Customer support service Zendesk revealed on Thursday that it had been hacked and three of its clients were affected. Twitter, Tumblr and Pinterest appear to be the three, as they have have all contacted users to warn that they may have been affected by the breach.
Zendesk noted in a blog post that a hacker had managed to gain access to support information. The company has since patched the vulnerability, but it suspects that the intruder downloaded email addresses and subject lines of users seeking support from three of its customers.
Twitter’s official @Support account subsequently tweeted that the company was “emailing a small percentage of Twitter users who may have been affected by Zendesk’s breach,” adding that no passwords had been involved.
A Tumblr spokesperson has provided to The Next Web a notice sent to users informing them that emails sent to Tumblr support addresses may have been compromised.
We’re working with law enforcement and Zendesk to better understand this attack. Please monitor your email and Tumblr accounts for “suspicious behavior, and notify us immediately if you have any concerns,” the company wrote in its email.
Wired notes that Pinterest has also sent emails to its users.
“Unfortunately your name, email address and subject line of your message were improperly accessed during [Zendesk’s] security breach,” Pinterest wrote.
February has been a sad month for cybersecurity. Apple, Facebook and Twitter have all faced embarrassing intrusions recently. Meanwhile, numerous companies, including the New York Times and Wall Street Journal, have come forward to reveal that they have been the victims of hacking attempts believed to originate from hackers connected to the Chinese military.
Recent incidents have caused the US government to take action to help corporations improve their security while also introducing stricter penalties against cybercrimes.
“I am pleased to report we are fighting back more aggressively and collaboratively than ever before,” Attorney Gen. Eric Holder said during a White House event earlier this week.
Tumblr’s full email:
Important information regarding your security and privacy
For the last 2.5 years, we’ve used a popular service called Zendesk to store, organize, and answer emails to Tumblr Support. We’ve learned that a security breach at Zendesk has affected Tumblr and two other companies. We are sending this notification to all email addresses that we believe may have been affected by this breach.
This has potentially exposed records of subject lines and, in some cases, email addresses of messages sent to Tumblr Support.

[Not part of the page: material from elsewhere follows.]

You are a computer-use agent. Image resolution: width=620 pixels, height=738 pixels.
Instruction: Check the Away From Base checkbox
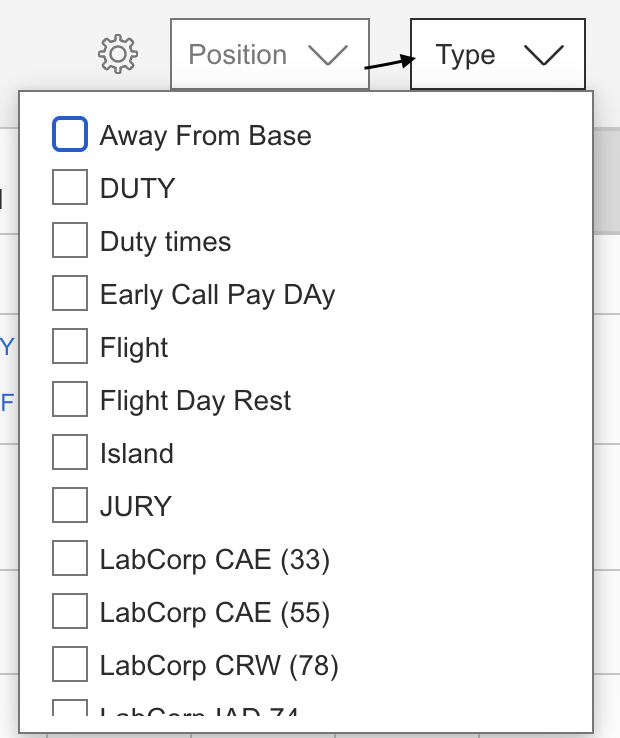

While much of this information is innocuous, please take some time today to consider the following:
The subject lines of your emails to Tumblr Support may have included the address of your blog which could potentially allow your blog to be unwillingly associated with your email address.
Any other information included in the subject lines of emails you’ve sent to Tumblr Support may be exposed. We recommend you review any correspondence you’ve addressed to [email protected], [email protected], [email protected],[email protected], [email protected], [email protected]
Tumblr will never ask you for your password by email. Emails are easy to fake, and you should be suspicious of unexpected emails you receive.
Your safety is our highest priority. We’re working with law enforcement and Zendesk to better understand this attack. Please monitor your email and Tumblr accounts for suspicious behavior, and notify us immediately if you have any concerns.
Here’s the email Pinterest sent to “the small percentage” of users that may have been affected:
An important notice about security on Pinterest
We recently learned that the vendor we use to answer support requests and other emails (Zendesk) experienced a security breach.
We’re sending you this email because we received or answered a message from you using Zendesk. Unfortunately your name, email address and subject line of your message were improperly accessed during their security breach. To help keep your account secure, please:
Don’t share your password. We will never send you an email asking for your password. If you get an email like this, please let us know right away.
Beware of suspicious emails. If you get any emails that look like they’re from Pinterest but don’t feel right, please let us know—especially if they include details about your support request.
Use a strong Pinterest password. Hackers can sometimes guess very short passwords with no letters or symbols. If your password is weak, you can <create a new one><hyperlink to /reset>.
We’re really sorry this happened, and we’ll keep working with law enforcement and our vendors to ensure your information is protected.